Veronika Bastian aus der Fraktion der Freien Wähler wiederum bemerkte, dass sich immer mehr Städte für eine Verpackungssteuer interessierten. Das werfe schon die Frage auf, „wie valide die Aussagen der Stadtverwaltung“ im Hinblick auf die Wirksamkeit einer Verpackungsabgabe seien. Und ob der Mehrbetrag, den die Kunden zu bezahlen hätten, diese beeindrucke oder nicht, könne man zum Beispiel nicht wissen. Zusätzliche Informationen aus Tübingen hätte man gerne gehabt, das sei jetzt aber “ums Eck”. Ihrer Meinung nach geht es darum „ein Bewusstsein gegen die unsägliche To-go-Mentalität zu schaffen”.
„Die Kritik war berechtigt“
Auch Birgitta Schäfer (SPD) hätte es für sinnvoll gehalten, den Vertreter der Stadt Tübingen einzuladen und fand: „Die Kritik an der Verwaltung war durchaus berechtigt. Dass wir ein Müllproblem haben, das dürfte ja wohl unstreitig sein.” Deshalb hätte sie schon erwartet, dass dann wenigstens ein Gegenvorschlag gekommen wäre. Sie ist der Überzeugung, dass eine Steuer Müll vermeidet und gab zudem zu bedenken: „Wenn wir Müll entsorgen müssen, müssen wir das alle bezahlen, und das ist einfach ungerecht.“
AfD und FDP dagegen
Olaf Barth (AfD) hingegen nannte die Verpackungssteuer „genauso abwegig wie die Zollpolitik von Herrn Trump – das geht gar nicht”, meinte er im Namen seiner Fraktion. Und auch Kathrin Piazolo erklärte für die FDP: „Wir sind gegen die Steuer. Wir sehen die Belastung für die Gastronomie.” Außerdem sei nicht erwiesen, ob es sich im Stadtsäckel tatsächlich auswirke. Eines räumte aber auch sie ein: „ Über das Thema Müll müssen wir uns Gedanken machen, keine Frage.”
Das Tübinger Modell
Steuer seit 2022
Seit dem 1. Januar 2022 erhebt die Stadt Tübingen eine Verpackungssteuer auf Einwegverpackungen, -geschirr und -besteck, die beim Verkauf von Speisen und Getränken verwendet werden. Erklärtes Ziel ist die Reduzierung von Verpackungsmüll, Förderung von Mehrwegsystemen und die Beteiligung der Verursacher an Entsorgungskosten. Die Steuer beträgt 0,50 Euro pro Einwegartikel und wird von den Endverkäufern entrichtet.
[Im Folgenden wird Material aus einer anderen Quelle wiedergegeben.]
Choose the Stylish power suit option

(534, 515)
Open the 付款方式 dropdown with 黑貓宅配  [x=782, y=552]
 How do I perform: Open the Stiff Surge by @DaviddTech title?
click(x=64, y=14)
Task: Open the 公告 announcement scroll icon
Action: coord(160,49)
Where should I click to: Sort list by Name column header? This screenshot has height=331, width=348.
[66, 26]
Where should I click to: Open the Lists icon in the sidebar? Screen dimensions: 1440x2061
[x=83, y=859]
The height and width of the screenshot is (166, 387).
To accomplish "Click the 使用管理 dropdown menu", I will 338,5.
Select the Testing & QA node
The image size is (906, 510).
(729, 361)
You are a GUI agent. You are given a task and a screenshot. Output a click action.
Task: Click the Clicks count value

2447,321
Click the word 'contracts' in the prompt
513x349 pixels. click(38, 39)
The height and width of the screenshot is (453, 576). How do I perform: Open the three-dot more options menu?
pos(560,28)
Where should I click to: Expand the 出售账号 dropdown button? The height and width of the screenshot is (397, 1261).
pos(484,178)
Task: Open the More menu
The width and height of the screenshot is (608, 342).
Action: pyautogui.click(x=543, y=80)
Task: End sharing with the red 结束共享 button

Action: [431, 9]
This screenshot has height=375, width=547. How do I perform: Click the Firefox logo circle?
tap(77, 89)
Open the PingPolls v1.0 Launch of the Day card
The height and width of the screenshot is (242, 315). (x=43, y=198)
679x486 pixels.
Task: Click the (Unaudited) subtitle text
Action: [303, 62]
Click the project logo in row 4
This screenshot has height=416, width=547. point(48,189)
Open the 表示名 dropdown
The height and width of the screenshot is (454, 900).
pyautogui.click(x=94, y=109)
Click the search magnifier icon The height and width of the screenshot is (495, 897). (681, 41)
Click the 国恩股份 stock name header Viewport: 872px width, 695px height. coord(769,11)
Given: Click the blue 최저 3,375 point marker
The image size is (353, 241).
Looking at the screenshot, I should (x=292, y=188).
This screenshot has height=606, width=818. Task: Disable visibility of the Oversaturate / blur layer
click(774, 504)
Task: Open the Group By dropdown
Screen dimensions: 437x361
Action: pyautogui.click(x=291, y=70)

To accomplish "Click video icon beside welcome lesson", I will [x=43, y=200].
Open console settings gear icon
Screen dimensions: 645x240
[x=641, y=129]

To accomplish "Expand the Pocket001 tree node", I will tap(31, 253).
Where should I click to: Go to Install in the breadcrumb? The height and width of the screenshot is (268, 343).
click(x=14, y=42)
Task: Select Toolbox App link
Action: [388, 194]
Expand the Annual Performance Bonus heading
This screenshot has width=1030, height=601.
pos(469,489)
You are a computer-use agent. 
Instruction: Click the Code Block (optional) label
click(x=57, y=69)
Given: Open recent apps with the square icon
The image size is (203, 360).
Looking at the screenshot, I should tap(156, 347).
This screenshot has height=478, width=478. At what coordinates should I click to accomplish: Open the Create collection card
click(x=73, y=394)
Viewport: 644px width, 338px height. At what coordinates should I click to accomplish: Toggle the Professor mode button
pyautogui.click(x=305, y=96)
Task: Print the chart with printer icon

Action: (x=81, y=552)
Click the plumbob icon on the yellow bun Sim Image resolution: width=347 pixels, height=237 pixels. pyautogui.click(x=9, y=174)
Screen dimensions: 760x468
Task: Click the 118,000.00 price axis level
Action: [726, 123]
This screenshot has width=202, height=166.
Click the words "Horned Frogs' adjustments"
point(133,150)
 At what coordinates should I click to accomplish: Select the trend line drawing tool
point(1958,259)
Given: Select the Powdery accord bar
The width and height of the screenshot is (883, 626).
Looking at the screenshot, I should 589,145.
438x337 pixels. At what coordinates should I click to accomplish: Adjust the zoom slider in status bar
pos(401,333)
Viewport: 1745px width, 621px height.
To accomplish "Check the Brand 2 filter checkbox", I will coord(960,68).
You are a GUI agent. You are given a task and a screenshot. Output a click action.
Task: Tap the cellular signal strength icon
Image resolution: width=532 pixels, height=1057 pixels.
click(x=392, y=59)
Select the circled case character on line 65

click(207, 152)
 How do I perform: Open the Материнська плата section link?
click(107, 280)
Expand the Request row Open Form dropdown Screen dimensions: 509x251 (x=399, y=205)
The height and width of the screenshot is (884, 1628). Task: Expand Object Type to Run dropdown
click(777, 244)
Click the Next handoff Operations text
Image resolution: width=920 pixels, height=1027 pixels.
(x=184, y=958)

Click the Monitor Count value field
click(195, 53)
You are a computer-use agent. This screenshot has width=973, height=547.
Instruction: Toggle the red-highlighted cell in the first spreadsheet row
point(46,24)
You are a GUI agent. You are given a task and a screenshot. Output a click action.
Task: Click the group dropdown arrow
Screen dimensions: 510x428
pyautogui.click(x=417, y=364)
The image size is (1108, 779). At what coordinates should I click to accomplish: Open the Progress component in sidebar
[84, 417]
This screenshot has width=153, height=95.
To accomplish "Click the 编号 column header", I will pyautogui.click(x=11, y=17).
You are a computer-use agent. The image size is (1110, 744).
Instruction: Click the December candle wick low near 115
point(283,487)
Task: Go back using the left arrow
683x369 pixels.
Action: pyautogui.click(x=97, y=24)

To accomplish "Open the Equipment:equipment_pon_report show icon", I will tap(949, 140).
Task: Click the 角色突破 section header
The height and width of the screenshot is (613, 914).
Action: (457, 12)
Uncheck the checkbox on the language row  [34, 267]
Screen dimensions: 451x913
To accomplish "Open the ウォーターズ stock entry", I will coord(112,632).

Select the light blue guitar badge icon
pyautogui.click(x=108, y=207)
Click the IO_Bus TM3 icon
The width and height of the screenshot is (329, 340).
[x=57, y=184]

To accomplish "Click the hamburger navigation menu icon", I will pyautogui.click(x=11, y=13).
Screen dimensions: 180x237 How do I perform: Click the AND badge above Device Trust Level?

Die lokale Abgabe bringt der Stadtkasse Geld ein.
So sieht es die VS-Verwaltung
Im VS-Rathaus ist man der Auffassung, dass die Tübinger Steuer keinen nachweisbaren ökologischen Nutzen hat, zu erhöhtem bürokratischen Aufwand führt und zusätzliche Kosten für Verbraucher und Verwaltung verursacht, während man als Stadt Einnahmen erzielt. Deshalb wird dem Gemeinderat empfohlen, von der Einführung einer eigenen Verpackungssteuer abzusehen.